Suaminya merantau ke kota setelah keluarganya meninggal dalam kebakaran yang menimpa rumah mereka. Lima tahun Sakura tidak pernah mendapat kabar tentang keberadaannya di kota. Tapi yang namanya jodoh, setelah lima tahun itu, anak lelaki teman sepermainannya akhirnya muncul kembali di desa, melamarnya ke orang tuanya.
Setelah menikah, Sakura ikut suaminya tinggal di kota. Mereka tinggal di sebuah rumah minimalis di pusat kota. Sebulan setelah menikah, suaminya memutuskan berhenti bekerja dan memulai usaha sendiri dengan modal tabungannya selama ini. Perusahaan baru inilah yang membuat suaminya selalu pulang larut. Dengan modal yang tidak terlalu besar, suaminya hanya memiliki lima karyawan. Sehingga sebagian besar pekerjaan masih dipegang oleh suaminya.
Sakura mengerti itu semua dilakukan sang suami demi kehidupan mereka yang lebih baik. Tapi kadang-kadang dia merasa ingin lebih diperhatikan. Mungkin akibat kadar hormonnya yang berubah selama masa kehamilan, dirinya menjadi terlalu sensitif. Seperti saat ini, tahu-tahu saja air mata sudah mengalir dari sudut matanya.
Dia … rindu suaminya.
"Kau sudah bangun?"
"Eh?" Sakura buru-buru mengusap air matanya. "Sasuke-kun, kau sudah pulang?"
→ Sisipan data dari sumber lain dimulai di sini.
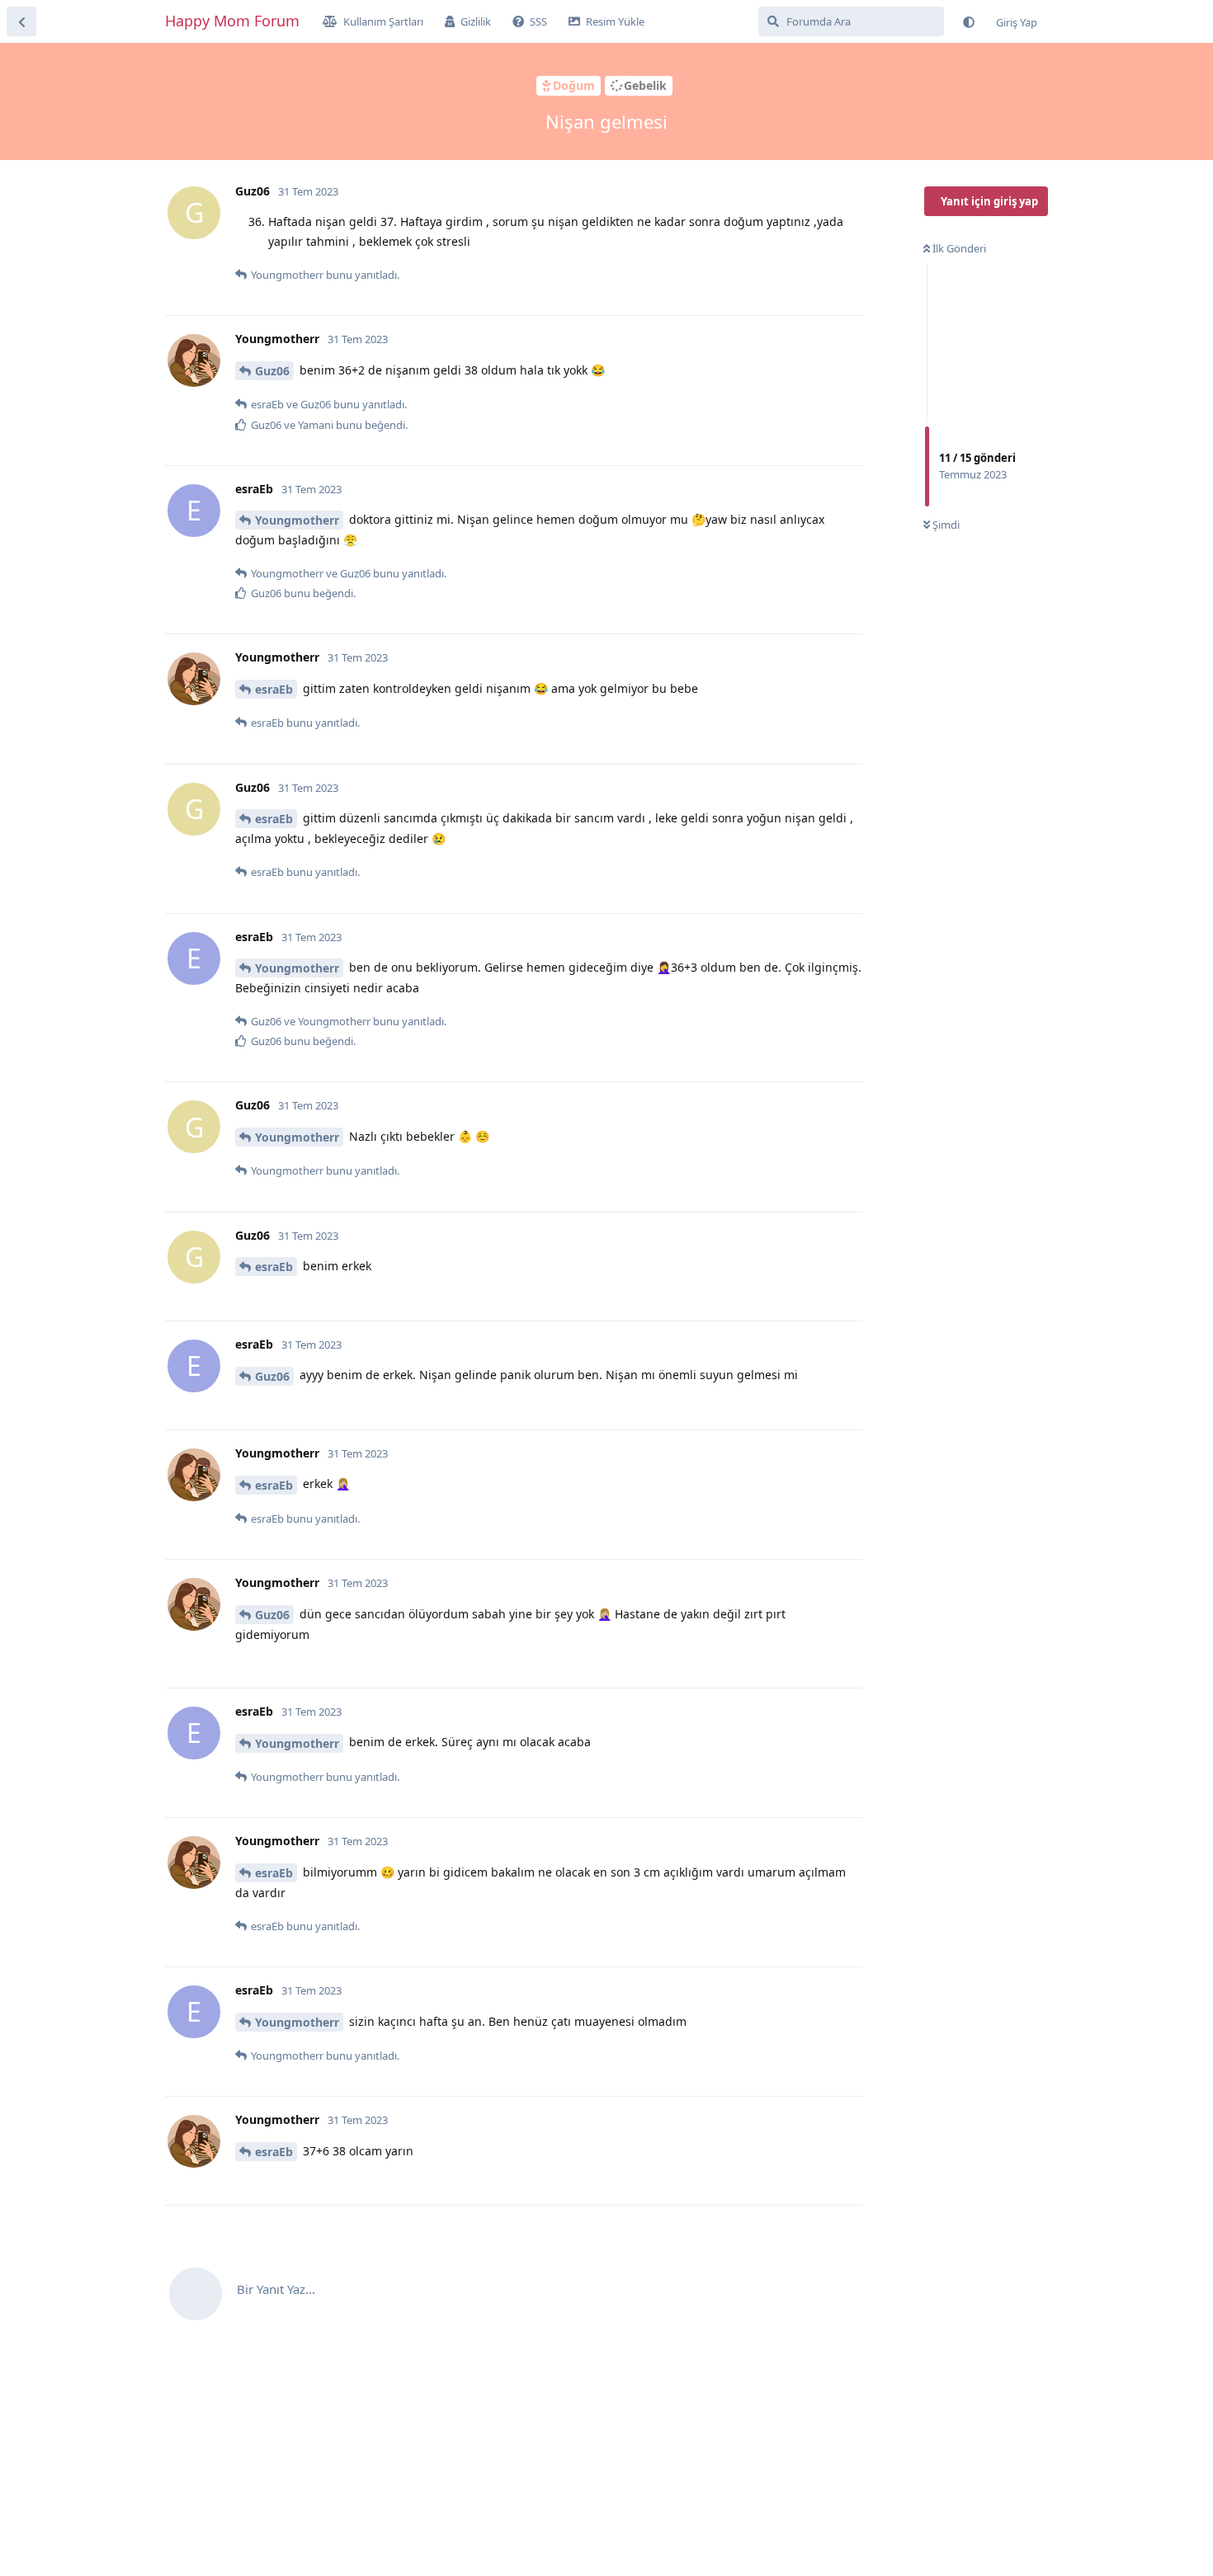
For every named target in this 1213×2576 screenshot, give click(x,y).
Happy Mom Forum (232, 21)
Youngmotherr (297, 520)
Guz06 (272, 371)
Sasuke berjalan menghampiri Sakura. Dia duduk di kursi sebelah ranjang setelah membantu Sakura bersandar di kepala ranjang. "Aku baru dari kamar mandi."
"Eh? Tunggu, kenapa kita ada—"
"Kau pingsan kemarin. Naruto dan Ino yang membawamu ke sini."
Sakura terkejut. Dia langsung menyibak selimut dan meraba perutnya.
"Dia tidak apa-apa."
"Syukurlah," kata Sakura. "Maaf, harusnya aku lebih menjaga kesehatanku."
Sasuke menggenggam kedua tangan istrinya. "Bukan salahmu. Aku yang salah. Ino benar, aku seharusnya lebih menjagamu ketimbang perusahaanku."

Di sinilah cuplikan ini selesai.